Texto fornecido »
════
ESPÍRITO NATALINO
Ontem recebi um e-mail que falava sobre um tema o qual, em outros anos, a esta altura, já me envolvia por inteira. Uma pessoa, muito feliz, comemorava, antecipadamente, o Natal que vai chegar.
Dei-me conta, com tristeza, de que não compartilhava do sentimento de quem me escrevia, tão feliz.
O que teria me acontecido?
Sempre me senti imensamente bem, alegre e numa viagem encantada vendo as decorações das ruas, ouvindo as canções, chegando quase a dançar sozinha (confesso que cantarolava, baixinho).
Descobri-me sem a magia. A fantasia não me alimenta mais?
Percebi que, neste ano, não deixei meu sapatinho na janela.
Cadê a minha criança? Por que ela não apareceu até agora?
Procurei por tudo e a descobri, escondidinha, num canto, com muito medo. Diferente daquela que explodia de ansiedade, numa alegria sem fim a esperar pelo bondoso Papai-Noel.
Questionei-a, carinhosamente, por estar assustada, sobre o que fazia ali, em um lugar tão escuro, sozinha, enquanto aqui fora havia tanta vida e alegria? Afinal, estamos perto do Natal. Uma data que encanta principalmente aos pequeninos.
════
Trechos dos registros »
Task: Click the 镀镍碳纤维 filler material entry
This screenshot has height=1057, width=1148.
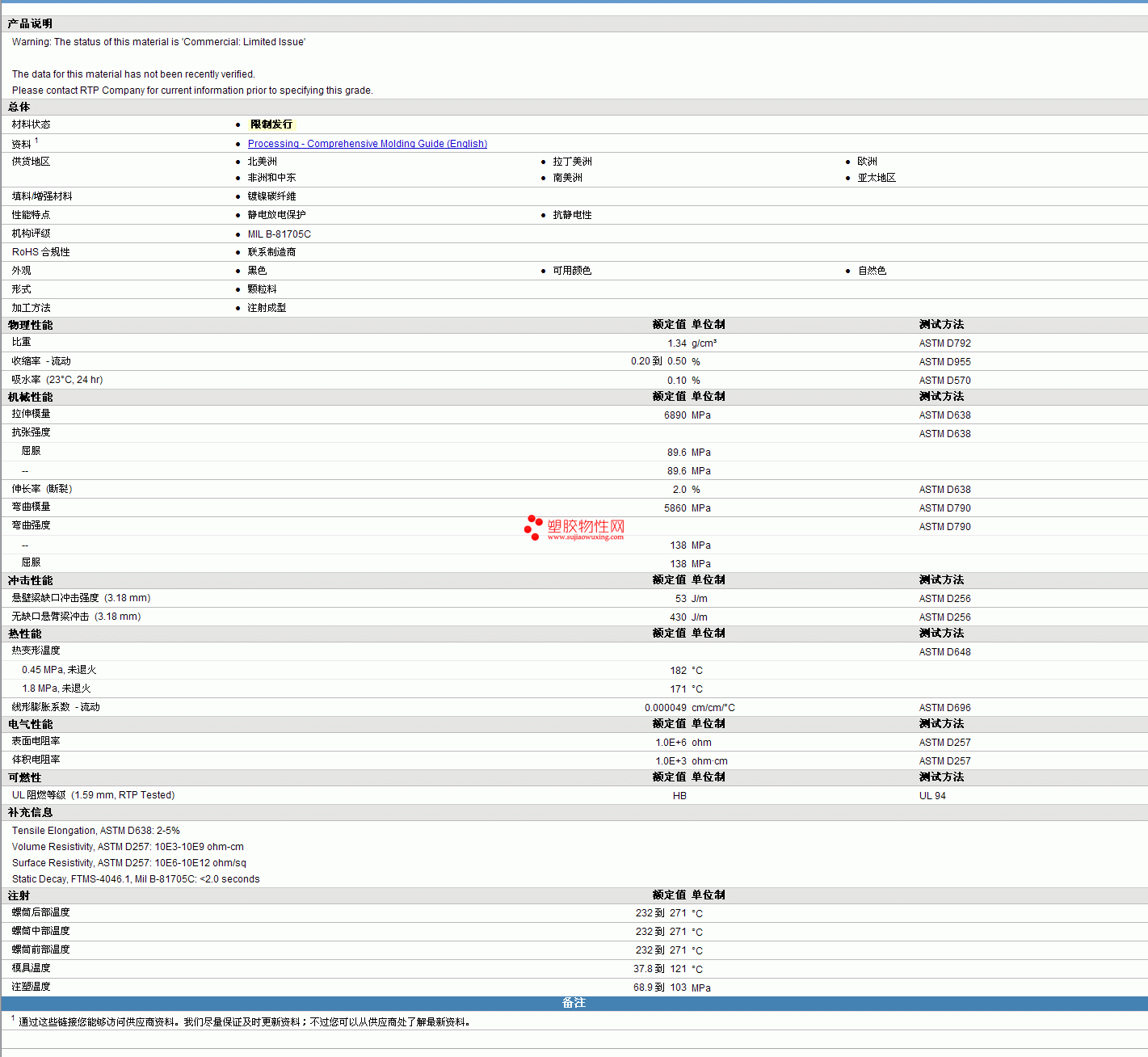Action: point(271,196)
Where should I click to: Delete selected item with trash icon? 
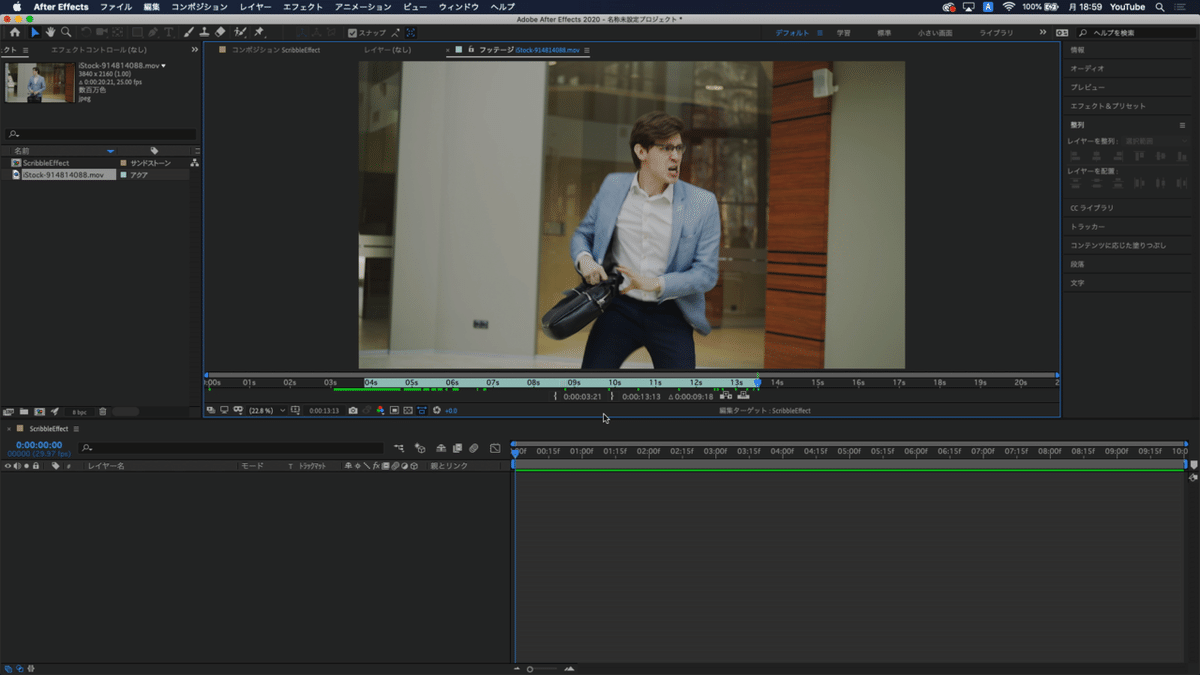tap(102, 412)
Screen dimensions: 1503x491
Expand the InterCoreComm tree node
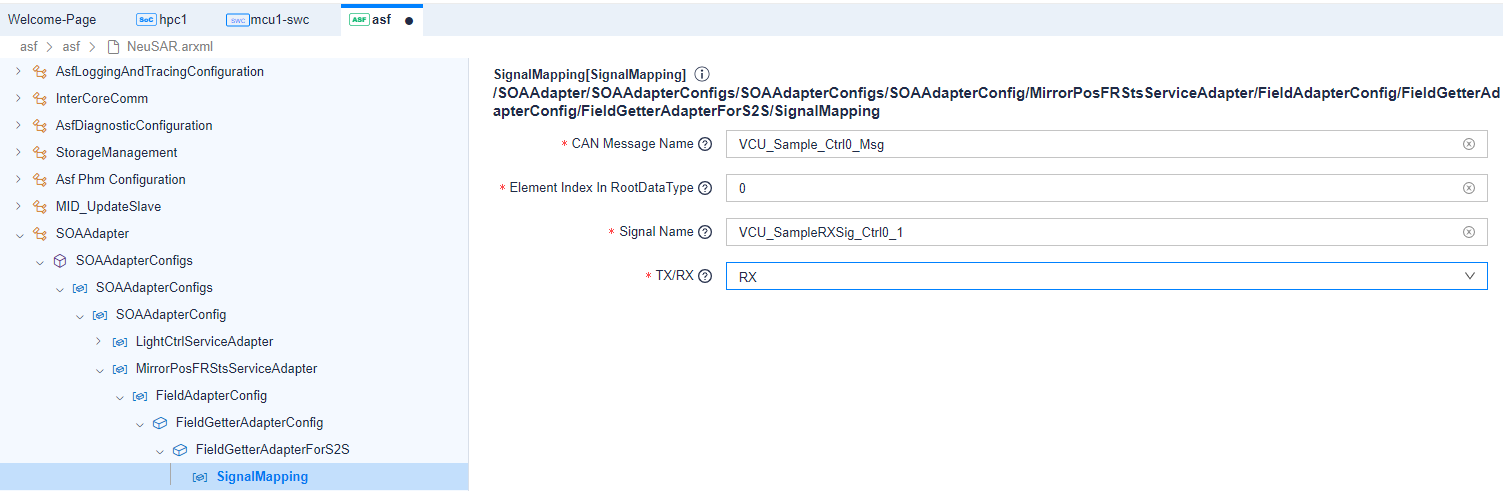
════
O que fazer » Escreva de novo o texto inteiro sobre o espírito natalino, do título à última frase, sem mudar nenhuma palavra nem pontuação.

Resposta »
ESPÍRITO NATALINO
Ontem recebi um e-mail que falava sobre um tema o qual, em outros anos, a esta altura, já me envolvia por inteira. Uma pessoa, muito feliz, comemorava, antecipadamente, o Natal que vai chegar.
Dei-me conta, com tristeza, de que não compartilhava do sentimento de quem me escrevia, tão feliz.
O que teria me acontecido?
Sempre me senti imensamente bem, alegre e numa viagem encantada vendo as decorações das ruas, ouvindo as canções, chegando quase a dançar sozinha (confesso que cantarolava, baixinho).
Descobri-me sem a magia. A fantasia não me alimenta mais?
Percebi que, neste ano, não deixei meu sapatinho na janela.
Cadê a minha criança? Por que ela não apareceu até agora?
Procurei por tudo e a descobri, escondidinha, num canto, com muito medo. Diferente daquela que explodia de ansiedade, numa alegria sem fim a esperar pelo bondoso Papai-Noel.
Questionei-a, carinhosamente, por estar assustada, sobre o que fazia ali, em um lugar tão escuro, sozinha, enquanto aqui fora havia tanta vida e alegria? Afinal, estamos perto do Natal. Uma data que encanta principalmente aos pequeninos.